Раздевшись на ходу, Митя бросился в воду. Ощущение блаженного покоя и радости охватило его. Силы вернулись. В диком восторге кувыркался он в воде, плавал, «мерил дно», опускаясь в плотные, холодные глубины. Вынырнув, хлопал по воде ладонями и снова нырял и плавал.

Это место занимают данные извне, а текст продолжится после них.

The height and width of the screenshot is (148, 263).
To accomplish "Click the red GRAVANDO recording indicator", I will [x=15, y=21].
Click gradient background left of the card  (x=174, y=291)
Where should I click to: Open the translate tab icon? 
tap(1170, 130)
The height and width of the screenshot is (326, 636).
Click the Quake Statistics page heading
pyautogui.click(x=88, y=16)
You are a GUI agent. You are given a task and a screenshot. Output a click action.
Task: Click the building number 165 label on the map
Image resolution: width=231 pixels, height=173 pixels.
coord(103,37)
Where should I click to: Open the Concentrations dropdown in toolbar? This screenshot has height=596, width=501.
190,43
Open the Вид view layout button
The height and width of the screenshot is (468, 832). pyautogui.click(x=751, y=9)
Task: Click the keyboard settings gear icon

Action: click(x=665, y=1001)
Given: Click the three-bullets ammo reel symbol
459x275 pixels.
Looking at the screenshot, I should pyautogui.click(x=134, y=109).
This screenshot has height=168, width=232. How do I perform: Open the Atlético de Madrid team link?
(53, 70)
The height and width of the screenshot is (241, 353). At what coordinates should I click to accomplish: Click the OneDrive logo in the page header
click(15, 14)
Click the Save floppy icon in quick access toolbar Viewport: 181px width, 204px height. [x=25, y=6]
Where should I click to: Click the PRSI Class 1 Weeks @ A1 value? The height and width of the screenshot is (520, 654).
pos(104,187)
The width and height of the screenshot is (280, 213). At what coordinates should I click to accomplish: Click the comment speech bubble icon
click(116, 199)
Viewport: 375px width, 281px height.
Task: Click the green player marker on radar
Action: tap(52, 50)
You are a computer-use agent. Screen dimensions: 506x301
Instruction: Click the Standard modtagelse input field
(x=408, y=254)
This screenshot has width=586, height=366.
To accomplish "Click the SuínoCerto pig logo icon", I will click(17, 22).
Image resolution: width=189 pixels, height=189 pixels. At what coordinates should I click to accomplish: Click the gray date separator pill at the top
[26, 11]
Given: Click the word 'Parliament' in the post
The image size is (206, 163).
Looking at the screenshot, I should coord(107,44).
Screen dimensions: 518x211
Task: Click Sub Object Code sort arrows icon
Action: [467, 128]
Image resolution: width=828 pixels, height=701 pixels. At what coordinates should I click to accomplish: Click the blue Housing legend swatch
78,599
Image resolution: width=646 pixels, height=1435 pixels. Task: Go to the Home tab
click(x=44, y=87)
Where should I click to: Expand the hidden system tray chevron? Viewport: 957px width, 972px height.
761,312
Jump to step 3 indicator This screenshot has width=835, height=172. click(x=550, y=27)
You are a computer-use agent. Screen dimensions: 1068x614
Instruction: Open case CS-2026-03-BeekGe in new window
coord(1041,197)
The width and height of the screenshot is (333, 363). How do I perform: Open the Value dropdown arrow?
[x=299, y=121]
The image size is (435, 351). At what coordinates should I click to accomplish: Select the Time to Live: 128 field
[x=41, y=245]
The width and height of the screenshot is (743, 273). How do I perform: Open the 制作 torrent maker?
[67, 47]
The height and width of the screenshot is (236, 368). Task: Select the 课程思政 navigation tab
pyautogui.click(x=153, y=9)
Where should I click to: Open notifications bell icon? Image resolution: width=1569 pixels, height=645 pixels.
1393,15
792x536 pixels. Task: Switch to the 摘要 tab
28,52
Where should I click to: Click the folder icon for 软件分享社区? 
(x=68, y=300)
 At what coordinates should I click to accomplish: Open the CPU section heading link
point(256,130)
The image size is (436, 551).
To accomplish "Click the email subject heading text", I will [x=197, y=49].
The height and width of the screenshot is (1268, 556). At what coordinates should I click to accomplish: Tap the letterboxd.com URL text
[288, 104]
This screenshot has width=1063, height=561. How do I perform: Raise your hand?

Вечером женщины уехали в Козлушку.

Митя лежал у костра и думал об уехавших. Дотемна они будут доить коров, ставить опару — переделают уйму незаметных бабьих дел. Ночью, задолго до света, затопят печи, вновь выдоят коров, напоят телят, накормят птицу, выпекут хлебы и до восхода солнца отправятся на покос, чтобы косить до вечера.

«В покос бабы спят на ходу», — вспомнились Мите слова деда.

«Машину бы сюда, и тогда весь бы этот дьявольский труд — к черту!» — думал Митя.

Синий дымок костра стлался по лугу. Наум Сысоич отбивал косы на стальной бабке. Отблески костра зайчиком прыгали по высветленному лезвию.

Размеренные удары сливались с сухим потрескиванием пихтовых дров, с перекликами ночных птиц, с плеском речных струй.

В котелке бурлила каша. Зотик, Терька и Амоска охапками таскали из валов завядшую траву — устраивали постели. Митя, опрокинувшись навзничь, глядел в небо.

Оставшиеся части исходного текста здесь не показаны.